La loi canadienne sur les mesures d’urgence peut être invoquée en cas de «crise nationale» et donne au pouvoir fédéral davantage de pouvoirs pour y mettre fin en lui permettant d’autoriser «à titre temporaire des mesures extraordinaires». «Le gouvernement peut réquisitionner des biens, des services, des personnes. Le gouvernement peut dire aux gens où aller, où ne pas aller.
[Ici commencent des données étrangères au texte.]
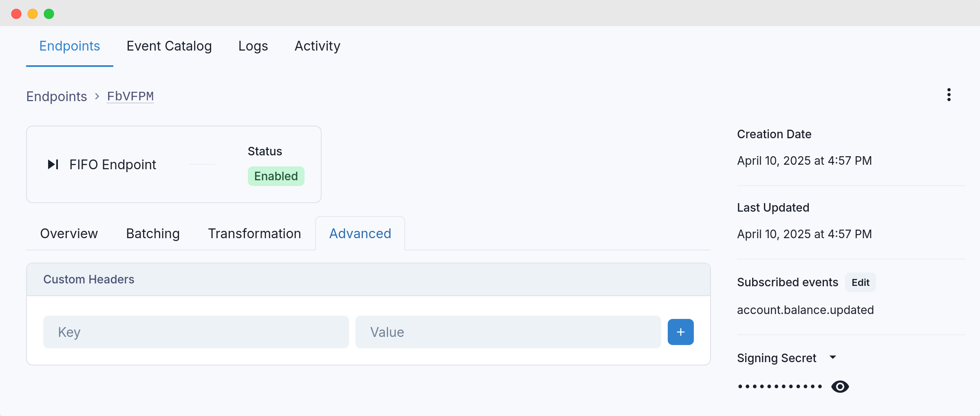The height and width of the screenshot is (416, 980).
Task: Edit the subscribed events
Action: pos(860,282)
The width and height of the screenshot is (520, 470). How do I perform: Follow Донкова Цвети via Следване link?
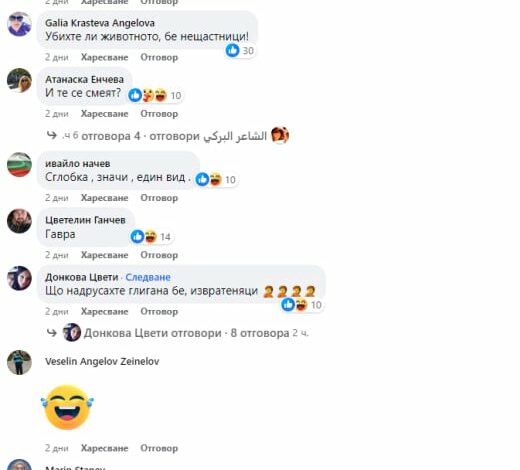coord(148,277)
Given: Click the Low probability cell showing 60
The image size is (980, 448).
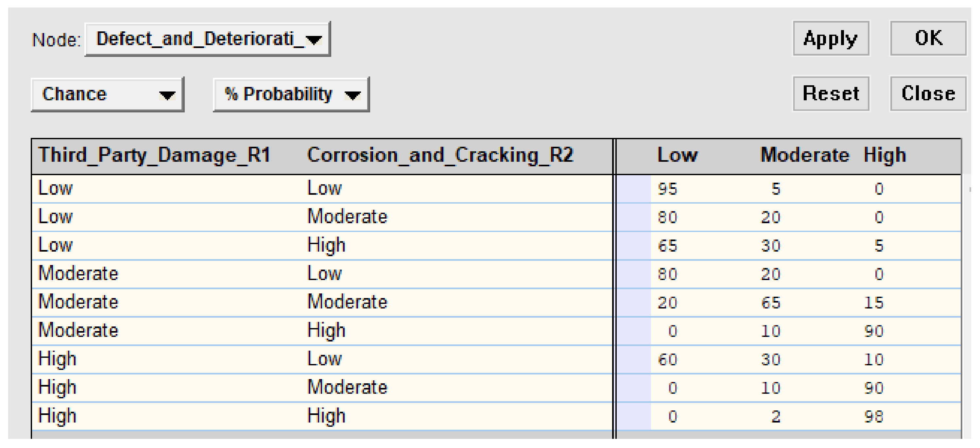Looking at the screenshot, I should [667, 360].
Il y a vraiment peu de limites à ce que peut faire le gouvernement», détaille Geneviève Tellier, professeure d’études politiques à l’université d’Ottawa.
Plusieurs Premiers ministres provinciaux ont pour leur part exprimé avant la prise de parole de Justin Trudeau leur opposition à la mise en place de cette disposition, qui correspond à un état d’urgence national.
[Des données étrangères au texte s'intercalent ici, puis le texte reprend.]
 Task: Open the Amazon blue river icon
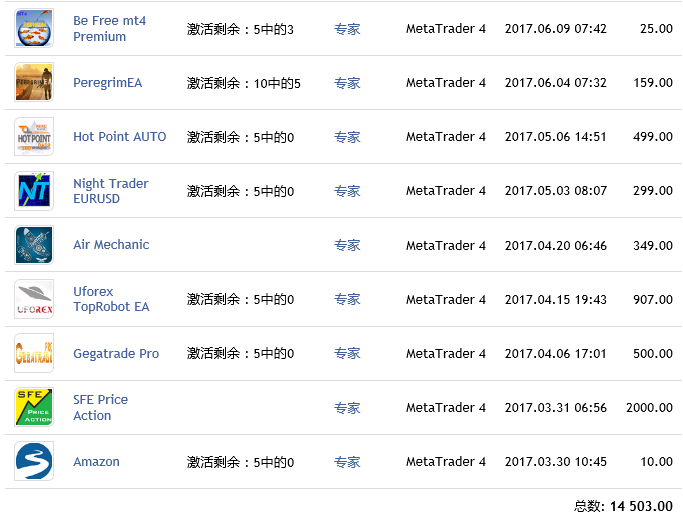click(34, 461)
Deuxième recours à la loi en temps de paix
Pas de quoi dissuader les manifestants pour autant. «Je veux maintenant m’adresser au Premier ministre : peu importe ce que vous faites, on ne lâchera rien», avait prévenu Tamara Lich, l’une des leaders du convoi dit «de la liberté», lors d’une conférence de presse tenue dans l’heure qui précédait l’annonce du gouvernement canadien.
La mobilisation canadienne, inédite, continue de faire des émules ailleurs dans le monde. Après des manifestations similaires en Australie et en Nouvelle-Zélande, des milliers de voitures et de camions en Israël ont rallié Jérusalem depuis plusieurs villes du pays. En Europe, après avoir convergé vers Paris samedi, une partie des convois d’opposants aux restrictions sanitaires, dits «de la liberté», sont arrivés à Bruxelles, où la manifestation a été interdite, tandis que la police a bloqué une trentaine de véhicules en amont.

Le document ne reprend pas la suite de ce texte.